By Apoorva Kavin
I choose to be me — I am still many, I am still one.
When I wear a maroon shirt, a white pant and a beige tie.
When I wear an iridescent skirt that caresses the ground.
When I bind my chest and I brush my eyebrows thick,
till my skin breathes alongside my lungs.
When you tell me girls with "boy-cut" hair aren't "nice",
and that there is only a binary, a black or a white.
I know you pray for greys to get banished,
clamorously through notions of states and mental prisons.
Talks of validation, of acceptance,
to maintain ORDER, you say.
Order for what?
Control?
Uniformity of souls?
Like cookie-cutter clones?
Lungs that breathe only pre-determined, rationed air?
My order is in me - "Aham Brahmasmi", I say.
My order is in us - being free, breathing free, loving free.
When the stranger on the road scans me head to toe,
only to pause at my chest, then my make-up-clad lips,
like I'm a UPI QR code, asking to be paid some deference.

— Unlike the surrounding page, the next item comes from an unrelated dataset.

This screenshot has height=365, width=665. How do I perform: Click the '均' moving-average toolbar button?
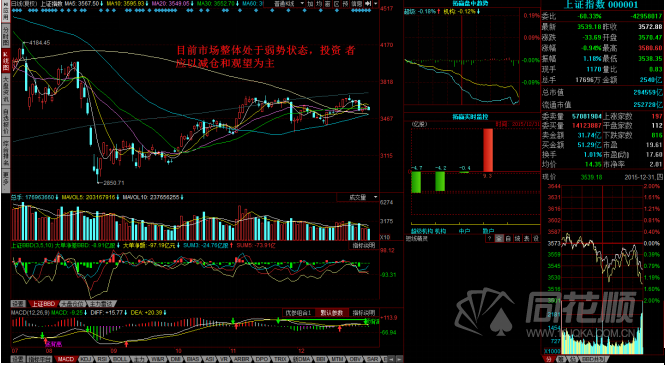[x=319, y=3]
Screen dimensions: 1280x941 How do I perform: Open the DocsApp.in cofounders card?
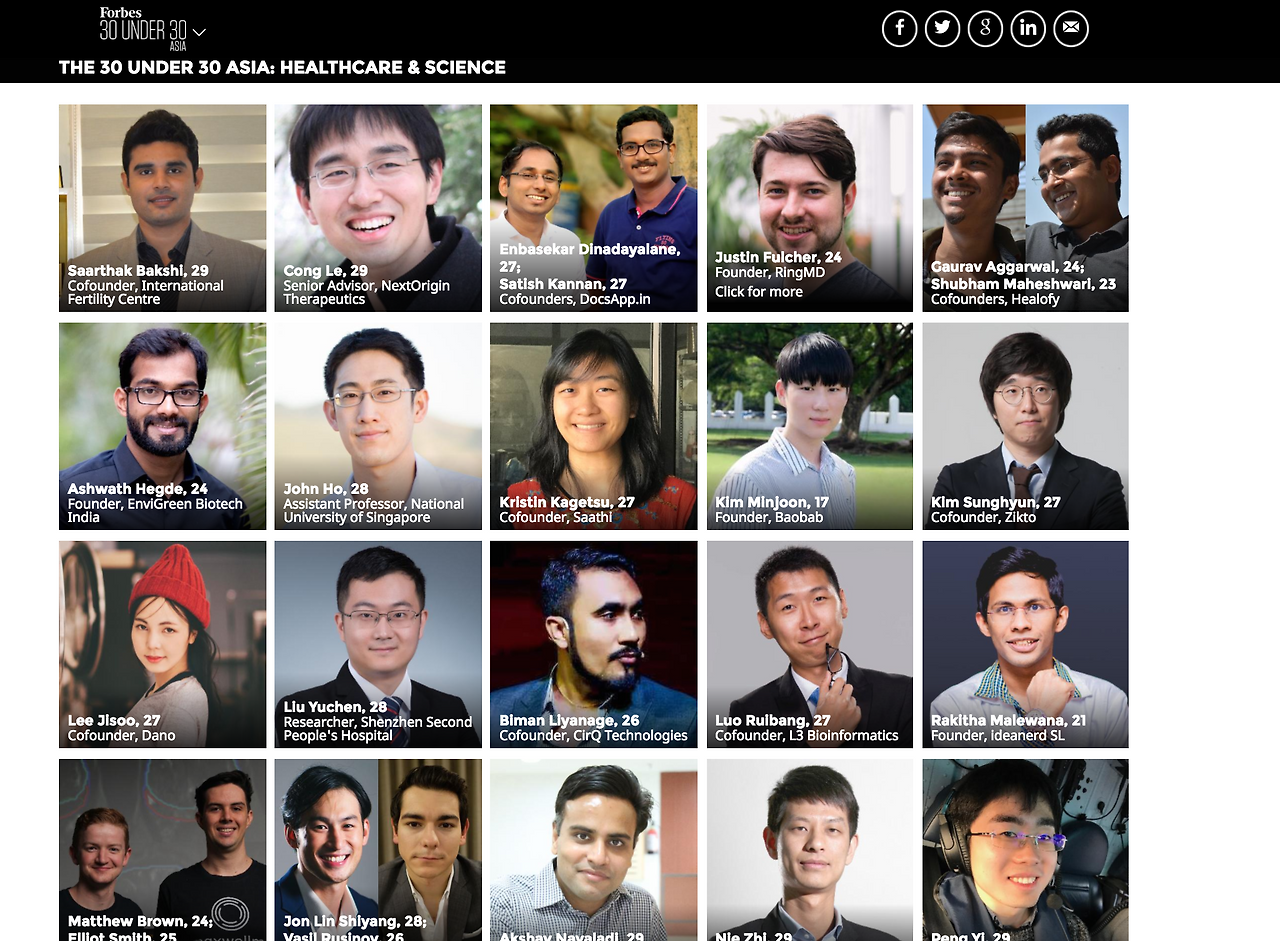coord(594,208)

I wish they'd know that before I stepped out,
I had already burnt notions along with some sage.
What makes a woman?
What makes a man?
Because I've heard it cleans the air — brings in a good aura, you know.
When I run as fast as I can,
crack mathematical equations that launch spaceships,
build factories, lead board meetings for fortune 500s,
water plants, write poems and breathe.
I am me — as many, as one.
So when you ask me next — "what are you"?
I'll tell you this: I am not the boxes you label when you move homes,
or the ingredients on your kitchen counter.
I don't have labels.
Never found them enough.
But 'me' ?
That should be enough.
I wake up everyday wanting to add value to the world,
wanting to bring in harmony and joy,
wanting to unlearn everyday violence,
and be in a state of love and being,
radiating joy for all.
So beyond your labels,
beyond your conditioned veils (of this a man and that is a woman and these are their tagged chores) —
Lie human SOULS who are free.
And that should be enough.
Always enough.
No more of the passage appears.